# Problems with 50 f1.4 & 135 f2.0 on 1.6x crop sensors



## JoaoPedro (Feb 22, 2012)

Hi everyone

Recently I've tested the 50mm f1.4 on a full frame (5Dii) and on a 1.6x crop sensor (T2i/550D) and realized that at f1.4, f1.8 and f2.0 the lens produces a perfectly clear image on full frame but a seriously unusable image on the cropped sensor. Seriously unusable as in severe chromatic aberrations and almost out of focus image at the center (where it was focusing). The 50mm only became usable on the crop body when stopped down to f2.8. 

Has anyone experienced something like this?
Is it a bad copy of the 50 f1.4? (I don't have another at hand to test right away)
And most important: has anyone experienced something like this with a 135L f2.0?

Thanks
Joao


----------



## Crapking (Feb 22, 2012)

No problems with either lens on either a 7d or 1.3x 1dIV.


----------



## carlc (Feb 22, 2012)

No problem with the sigma 50mm f1.4 on my 7d. I rented the canon 135mm f2.0 but didn't have a lot of luck. All my fault with a slower shutter speed than I should have used for the focal length resulting in camera shake. I was trying to shoot a dance recital in very low light. Valuable lesson learned.
——
■ **Written exercise A**
Name every user who posted in the forum thread about the 50mm and 135mm lenses on crop sensors.

■ **Provided material**
——
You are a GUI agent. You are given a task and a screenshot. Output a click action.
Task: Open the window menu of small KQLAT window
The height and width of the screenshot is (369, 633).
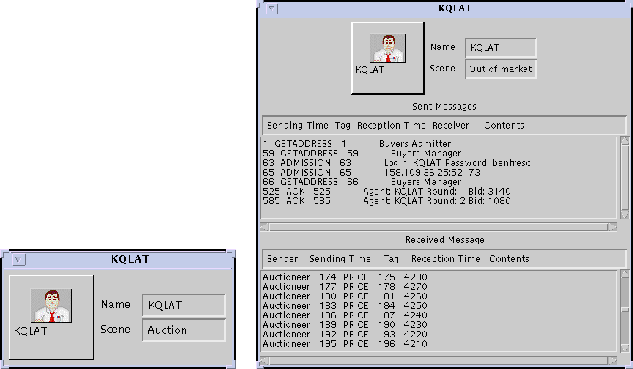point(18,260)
——
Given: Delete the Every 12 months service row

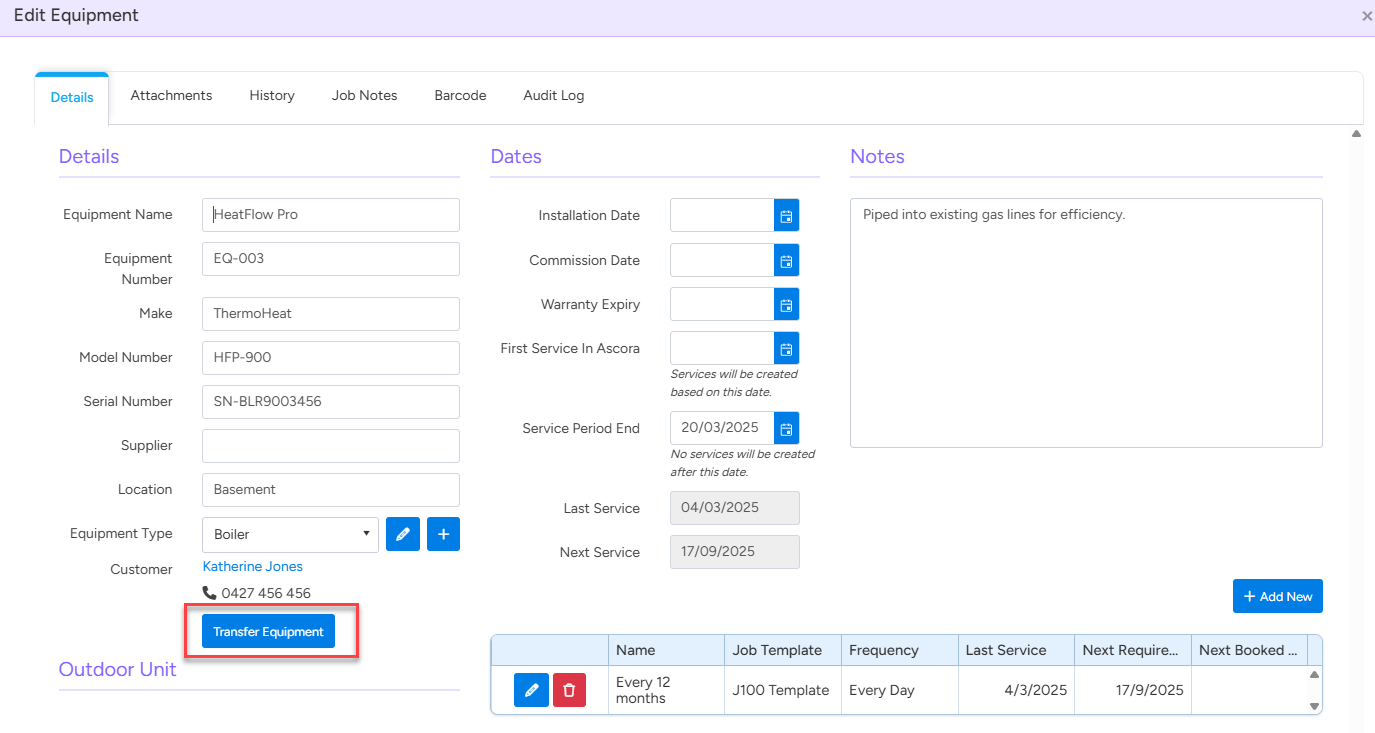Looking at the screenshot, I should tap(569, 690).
——
■ **Written exercise B**
Put the lines of the records into a numbered list, starting with the line that contains "You are a GUI" and going on through the line that contains "point(18,260)". Skip blank lines and leave the pictures out.

■ **Answer A**
JoaoPedro, Crapking, carlc

■ **Answer B**
1. You are a GUI agent. You are given a task and a screenshot. Output a click action.
2. Task: Open the window menu of small KQLAT window
3. The height and width of the screenshot is (369, 633).
4. point(18,260)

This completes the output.